Co-authors: Pierrick Fraval, Smita Misra, Ranu Sinha, Zubedah Robinson, Hadji Huseynov

Azerbaijan celebrated Novruz last week, with festivities hailing water as a source and precursor of the re-birth of nature, and we were all reminded of how crucial water is in our lives. At the same time, on 22 March, the global water community commemorated World Water Day – an important occasion to remember that two billion people worldwide still do not have access to safe water and 3.6 billion lack access to safely managed sanitation services.

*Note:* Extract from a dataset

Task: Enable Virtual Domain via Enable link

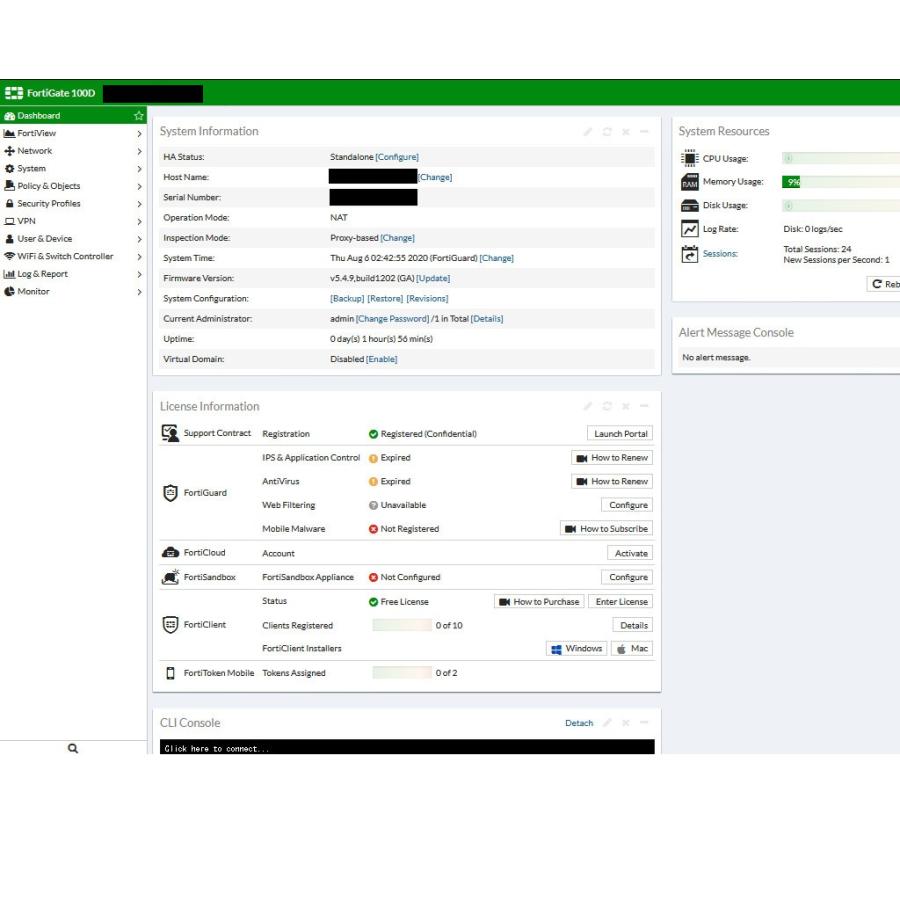Action: 381,359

Global efforts demonstrate that building better water infrastructure alone is not enough. People also need resilient services, particularly in the context of climate change and increasing population growth. We cannot just fix the pipes - we must also fix the institutions that fix the pipes.

What does water mean for Azerbaijan?

Azerbaijan’s climate varies from dry in the central and eastern parts of the country, to subtropical and humid in the southeast. Aside from the Caucasus mountains and the Lankaran lowland, the rest of the country gets scant rainfall. Because of this, the country’s agriculture relies heavily on irrigation, which creates a challenge for the country’s 10 million people, almost half of whom live in rural areas and depend on agriculture.

This is compounded by the fact that Azerbaijan’s three main ground water sources – the Kura, Araz and Samur rivers – originate outside the country and are heavily exposed to overuse and pollution from industries and municipalities in neighboring countries and within Azerbaijan. Since not all wastewater treatment facilities are properly functioning, untreated municipal wastewater is the largest source of pollution of the water basins.

Droughts are also common in Azerbaijan, particularly in the country’s arid central regions. There is strong evidence from recent years that water levels in Kura and Araz rivers, as well as in the reservoirs fed by them, have drastically decreased.

What can be done?

Azerbaijan has invested more than $3 billion during the last two decades on critical infrastructure, from irrigation canals to dams, to water supply and wastewater facilities. While access to water supply has increased through a massive investment program in more than 50 secondary cities, the quality of these services suffers from substandard asset management, weak corporate governance, insufficient operation, deficient billing systems, and poor collection rates.

This can be addressed by strengthening public participation and citizen involvement in the decision-making process in the water sector, coupled with capacity building for the managerial structure within the water institutions. Azerbaijan also needs to invest in efficient monitoring programs of water quantity and quality for reliable data.

Additionally, more attention needs to be given to policies and institutions which affect the quality of the water service.

Azerbaijan has an opportunity to create an environment that supports strong institutions and policies within the public sector that help deliver reliable services for communities. The establishment of the Azerbaijan Investment Holding (AIH) is a major step in the Government’s oversight of the performance of large state-owned utility entities, including in the water sector.

The Government of Azerbaijan should also consider shifting towards performance-based financing, whereby government subsidies may be linked to specific service performance indicators by the Azersu Water Utility. Opportunities also exist to strengthen Azersu’s corporate governance and customer accountability practices. To help achieve financial sustainability and overall cost recovery, more energy-efficient practices are possible, thereby contributing to a “greener” water and sanitation sector.

Finally, it is important to recognize that water and sanitation services exist in a broader water resource management framework. Building the capacity of the newly established Water Commission to ensure proper coordination, support water security planning, and provide a platform for stakeholder consultation will ensure that services are managed in a way that is sustainable and more resilient for all. 

The World Bank is committed to working with Azerbaijan to improve water supply and sanitation services, which will help prevent pollution, reduce poverty, and improve Azerbaijanis’ lives.